[TEXT BLOCK]
Why? Because the one thing from Chair Powell’s last testimony that stuck for me was that he basically doesn’t care about inflation. Of course, he actually does, but tempering high inflation is about as easy as it gets for a central banker. Raise interest rates and watch. If needed, repeat. It’s not nice for the economy but it always works.
So inflation doesn’t keep Powell up at night. What does keep him awake are jobs. He basically said that he does not want to raise rates until unemployment rates improve markedly. The jobs market is a weird one these days, with reports across the continent and across industries of a lack of workers happening alongside high unemployment and with COVID benefits overs.
Powell can’t send the unemployed to be retrained or move people from areas where jobs lack to places in need of workers. All he can do is keep rates low, which lets businesses spend on employees and growth rather than on debt and keep other business supports going, which range from corporate bond purchases to COVID loan forgiveness programs. His latest comments suggest he will keep doing what he can until more people are employed.
We’ll see how that went in July when the jobs report comes out on Friday. The consensus is that it will be similar to last month’s 800,000 job gain and that there will be little change in the other metrics (wages, hours worked, and the unemployment rate). If that’s how it happens, there will likely be little response. But in today’s world, where traders twist and wring out every bit of data for any reason it might make the Fed more dovish or hawkish, a beat would be bad for gold and a miss good.
Why? Because more jobs than expected means strong growth, which creates hawk pressure. Fewer jobs mean weak growth, which supports ongoing accommodation.

[DATA SHOWN]
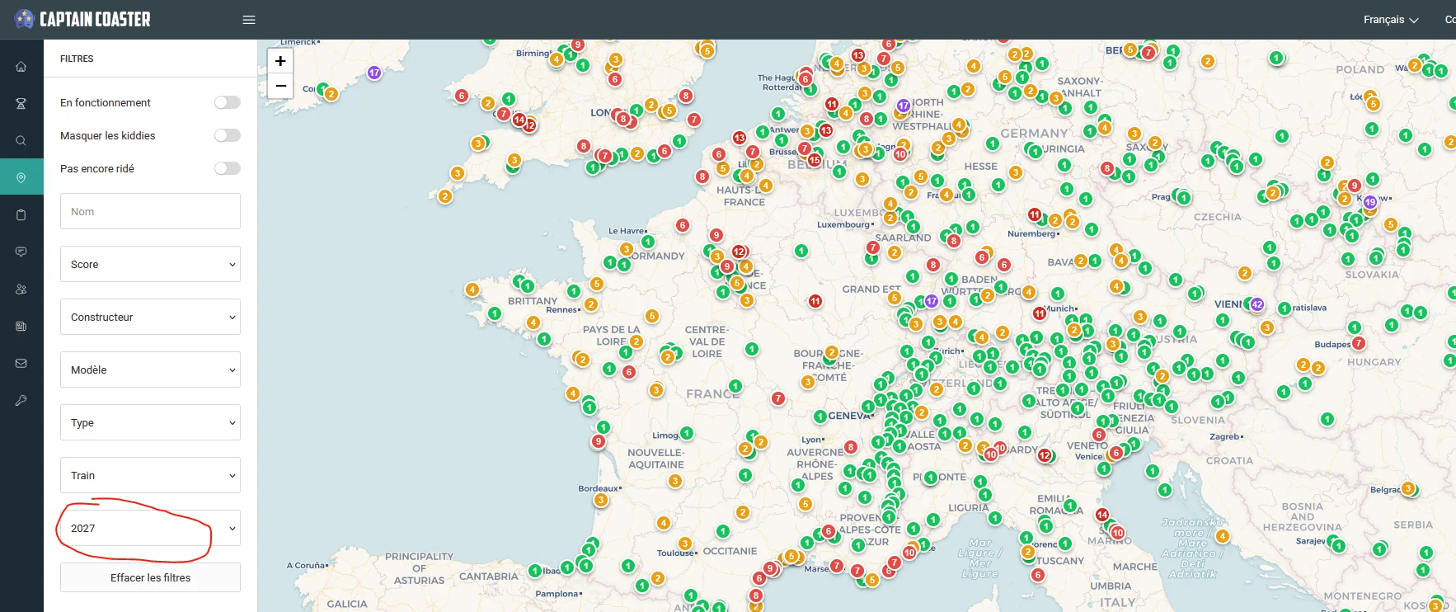Toggle the 'En fonctionnement' switch

(228, 102)
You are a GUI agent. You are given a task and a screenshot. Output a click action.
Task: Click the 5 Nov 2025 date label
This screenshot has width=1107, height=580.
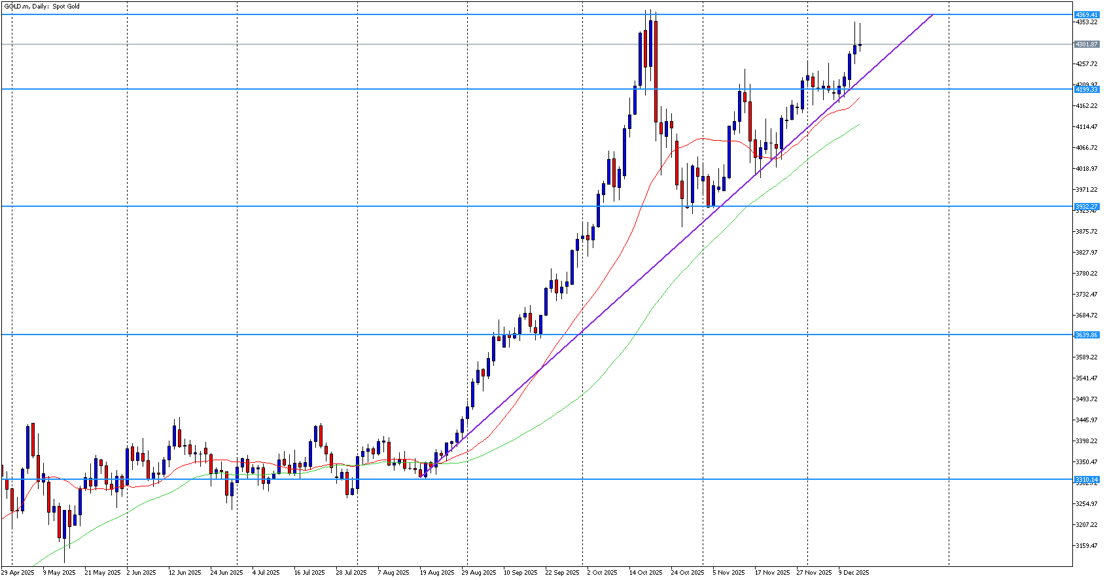pyautogui.click(x=729, y=573)

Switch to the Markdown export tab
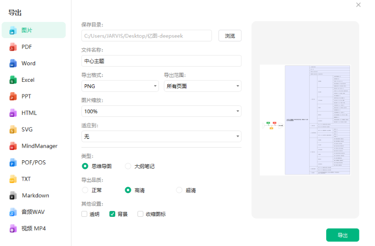(35, 195)
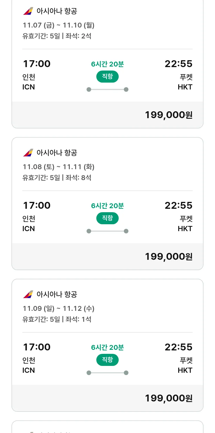The height and width of the screenshot is (433, 215).
Task: Open flight dated 11.09 (일) ~ 11.12 (수)
Action: coord(58,308)
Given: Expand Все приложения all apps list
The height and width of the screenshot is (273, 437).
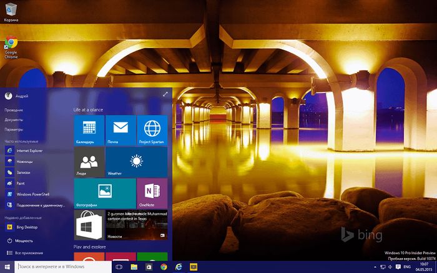Looking at the screenshot, I should [25, 253].
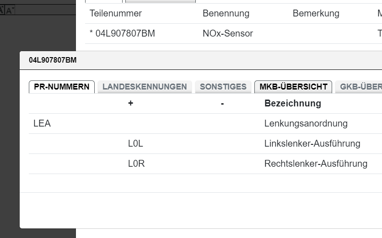Click the NOx-Sensor cell

coord(227,33)

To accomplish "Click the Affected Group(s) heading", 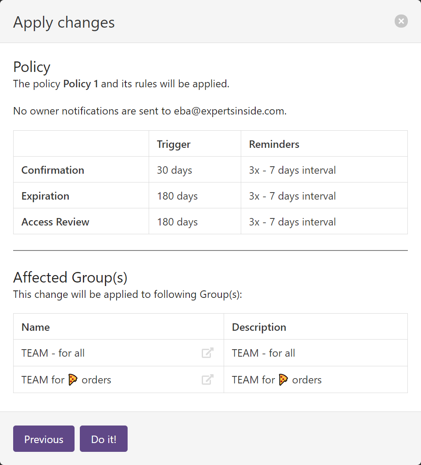I will pos(70,277).
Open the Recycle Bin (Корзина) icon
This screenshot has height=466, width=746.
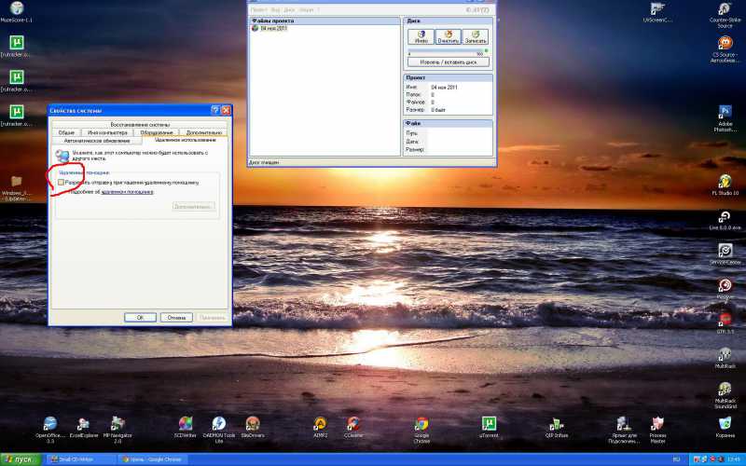click(725, 423)
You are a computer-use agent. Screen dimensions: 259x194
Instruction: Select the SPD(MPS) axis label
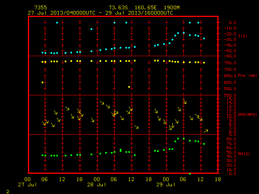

[ACTIONS TO TAKE]
(1) Answer these questions from the Powell text:
(a) What does the text say a central banker does to temper high inflation?
(b) Until what point does Powell not want to raise rates?
(c) What was last month's job gain, according to the text?
(2) Print everything in the Powell text from "So inflation doesn’t" down to "COVID benefits overs.".

[SOLUTIONS TO THE TASKS]
(1)
(a) Raise interest rates and watch, and repeat if needed.
(b) Until unemployment rates improve markedly.
(c) 800,000 jobs.

(2)
So inflation doesn’t keep Powell up at night. What does keep him awake are jobs. He basically said that he does not want to raise rates until unemployment rates improve markedly. The jobs market is a weird one these days, with reports across the continent and across industries of a lack of workers happening alongside high unemployment and with COVID benefits overs.